First, ownership must remain with the lessor. Throughout the contract term, the asset belongs to the lessor, while the lessee holds only the right of use. Second, the agreement must be for a definite period. Financial leasing is generally long-term and differs from short-term lease relationships. Third, the lessee must pay lease installments periodically, usually on a monthly or quarterly basis. Fourth, the asset must be selected by the lessee, while the lessor provides the financing. Finally, the agreement must be executed in writing and registered.
Under the law, these agreements do not become valid unless they are registered with the Association of Financial Leasing Companies.
Rights and Obligations of the Parties
The lessor is obliged to procure the asset selected by the lessee, deliver it in a usable condition, and provide financing in accordance with the contract terms. Since ownership of the asset remains with the lessor, the lessee is expected to use the asset in good faith and with due care.
The lessee’s primary obligation is to pay the lease installments on time. Additionally, the lessee is responsible for maintaining the asset, paying insurance premiums, and refraining from using the asset for purposes other than those specified in the contract. If a purchase option is stipulated, the lessee may acquire ownership by paying the agreed price at the end of the term.
This balance secures the lessor’s investment both financially and legally, while granting the lessee a long-term right of use.

Termination of the Financial Leasing Agreement
Financial leasing agreements are generally concluded for a fixed term, and the parties do not have an arbitrary right of termination. If the lessee fails to pay lease installments, uses the asset outside its intended purpose, or acts in breach of the agreement, the lessor may terminate the agreement unilaterally. In such cases, the lessor has the right to repossess the asset, and the lessee becomes liable for unpaid lease installments as well as potential compensation.
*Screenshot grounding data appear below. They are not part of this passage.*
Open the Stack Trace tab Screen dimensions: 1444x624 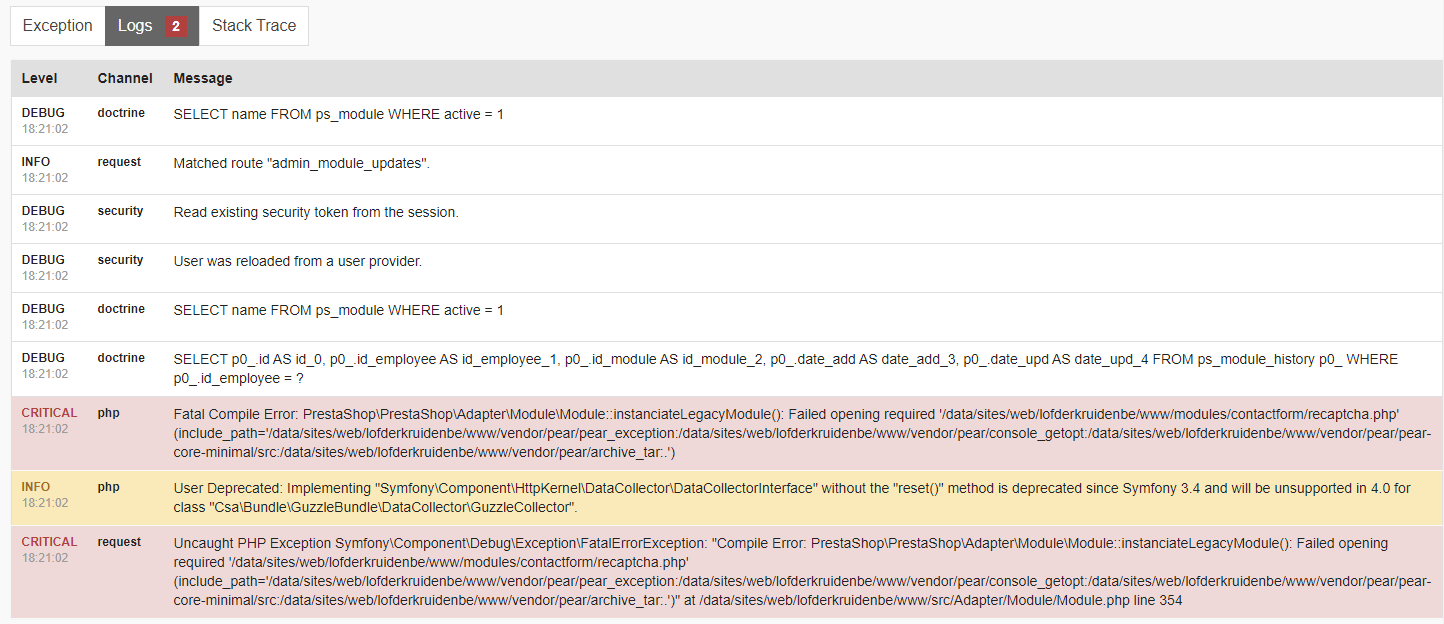coord(254,26)
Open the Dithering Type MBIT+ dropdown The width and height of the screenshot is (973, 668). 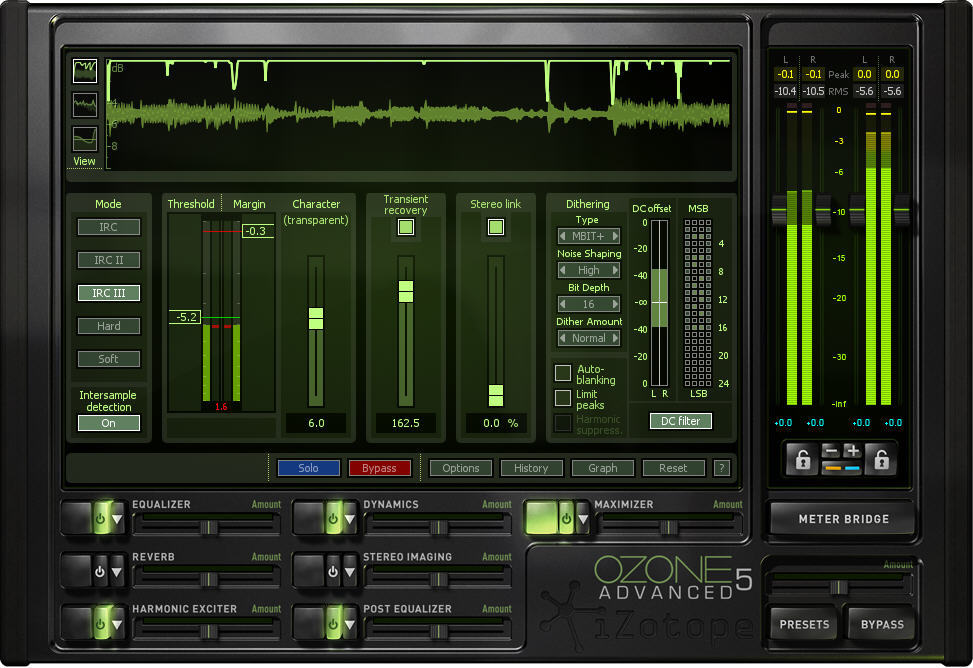588,236
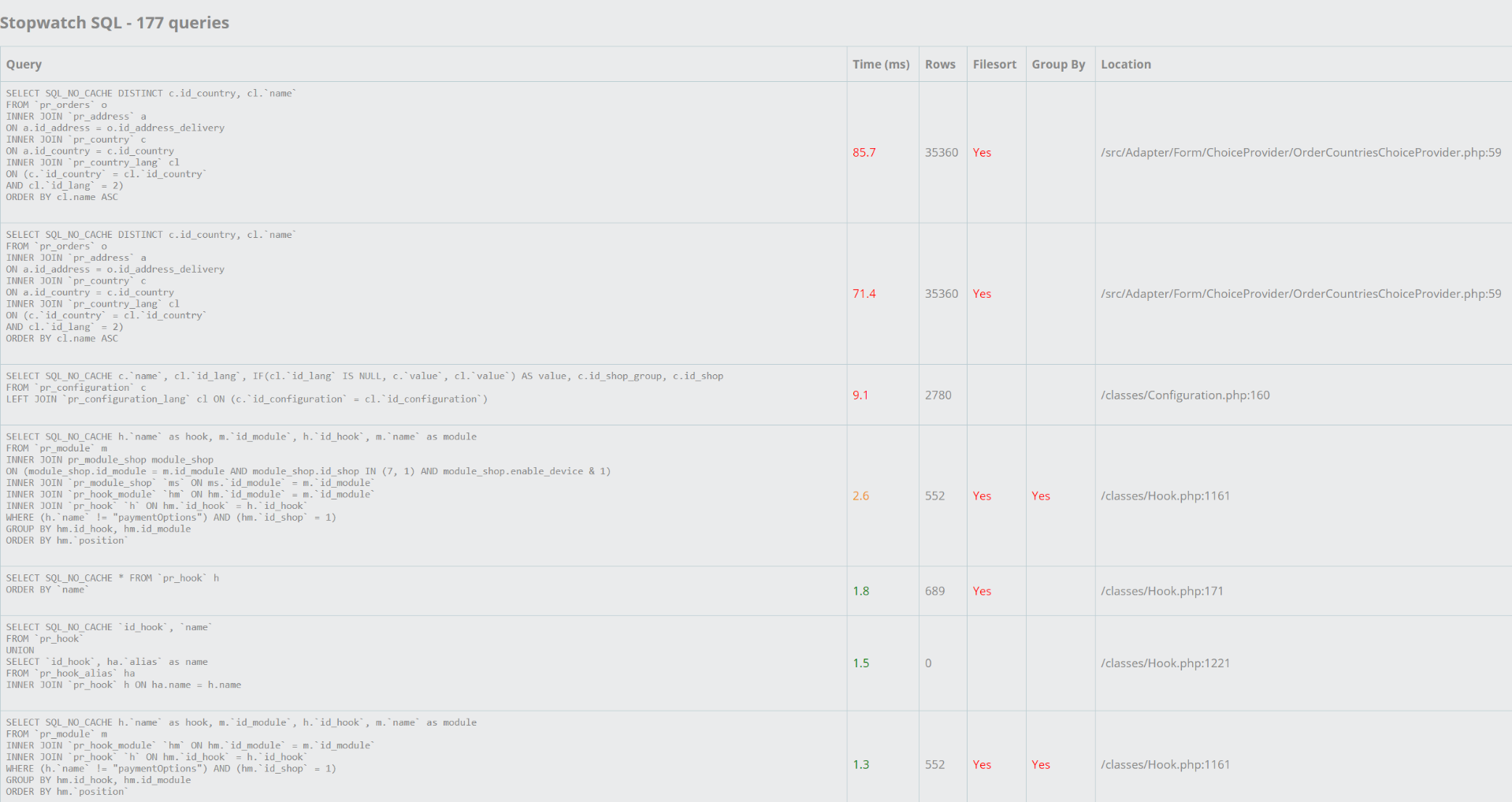
Task: Click the orange 2.6 time value
Action: tap(860, 496)
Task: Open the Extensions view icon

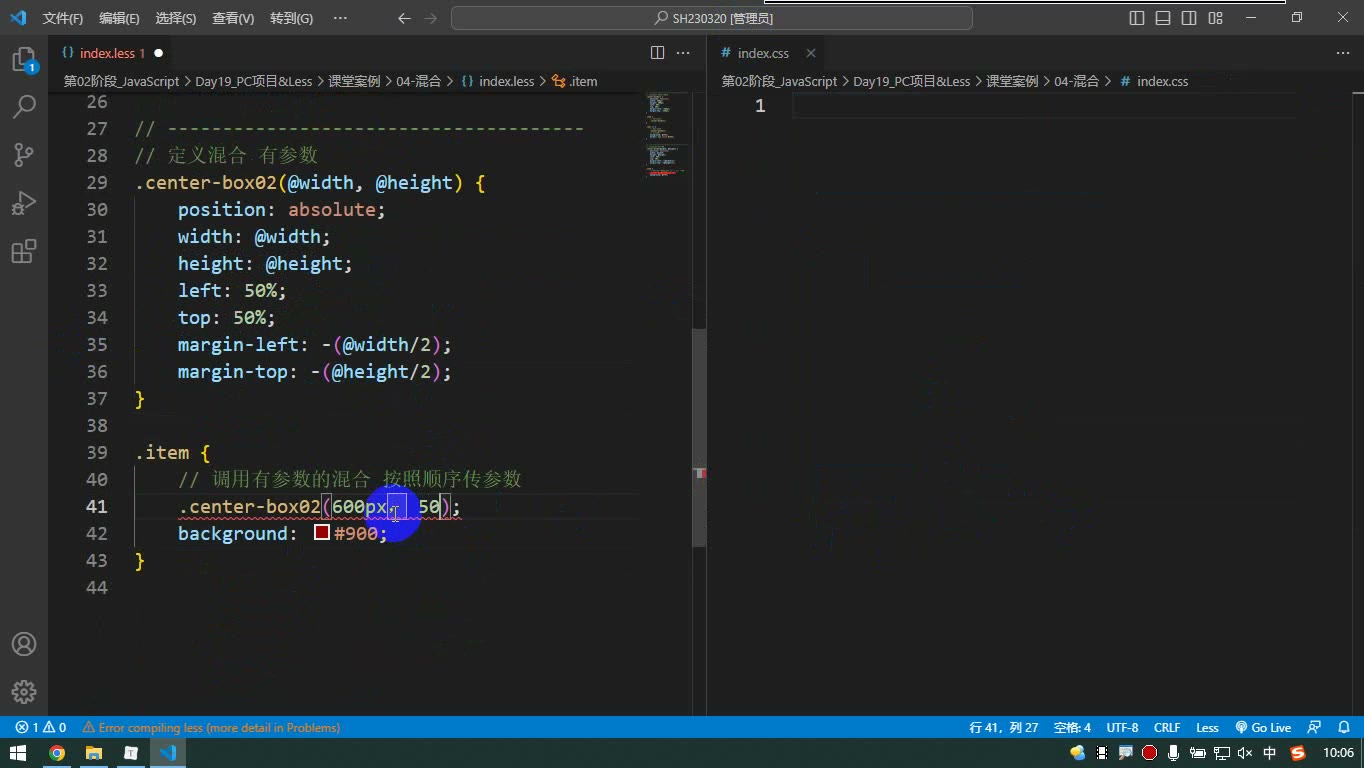Action: click(x=24, y=251)
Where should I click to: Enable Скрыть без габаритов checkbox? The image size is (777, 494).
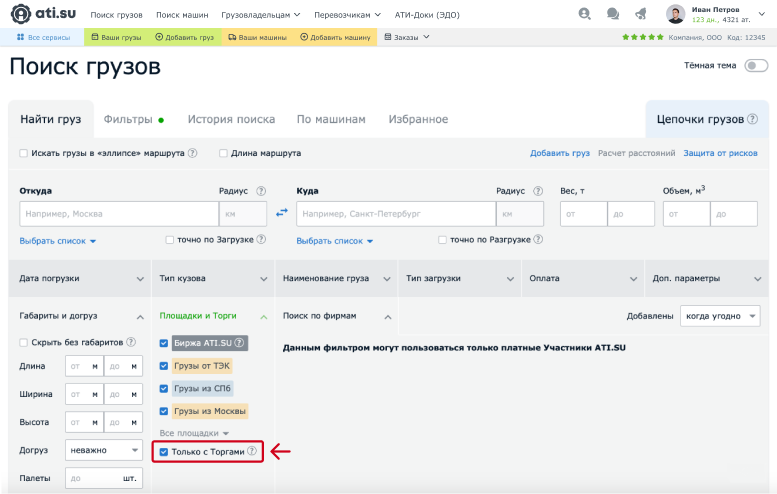pyautogui.click(x=24, y=342)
Disputes arising after termination typically focus on the calculation of lease payments, contractual penalties, and the return of ownership. Therefore, obtaining legal support during the financial leasing process is of great importance in preventing potential disputes.
Advantages of the Financial Leasing Agreement
Financial leasing is a powerful financing instrument for both businesses and individual entrepreneurs.
Companies can use high-cost assets without owning them.
Lease payments may be deducted from the tax base, providing a tax advantage.
Since ownership remains with the lessor, the debt burden on the balance sheet does not increase, strengthening financial statements.
Contract terms can be flexibly arranged according to the needs of the parties.
In these respects, leasing is more flexible, secure, and cost-effective compared to traditional credit methods.
Conclusion
The financial leasing agreement is a modern financing method that enables businesses to use equipment and real estate without making major investments. However, for these advantages to be sustainable, both the economic and legal aspects of the agreement must be carefully considered.
A properly structured financial leasing agreement safeguards the rights of the parties, whereas an incorrectly drafted agreement may lead to serious financial consequences. Therefore, working with a lawyer specialized in financial leasing and contract law at every stage of the process is of great importance for both legal security and commercial sustainability.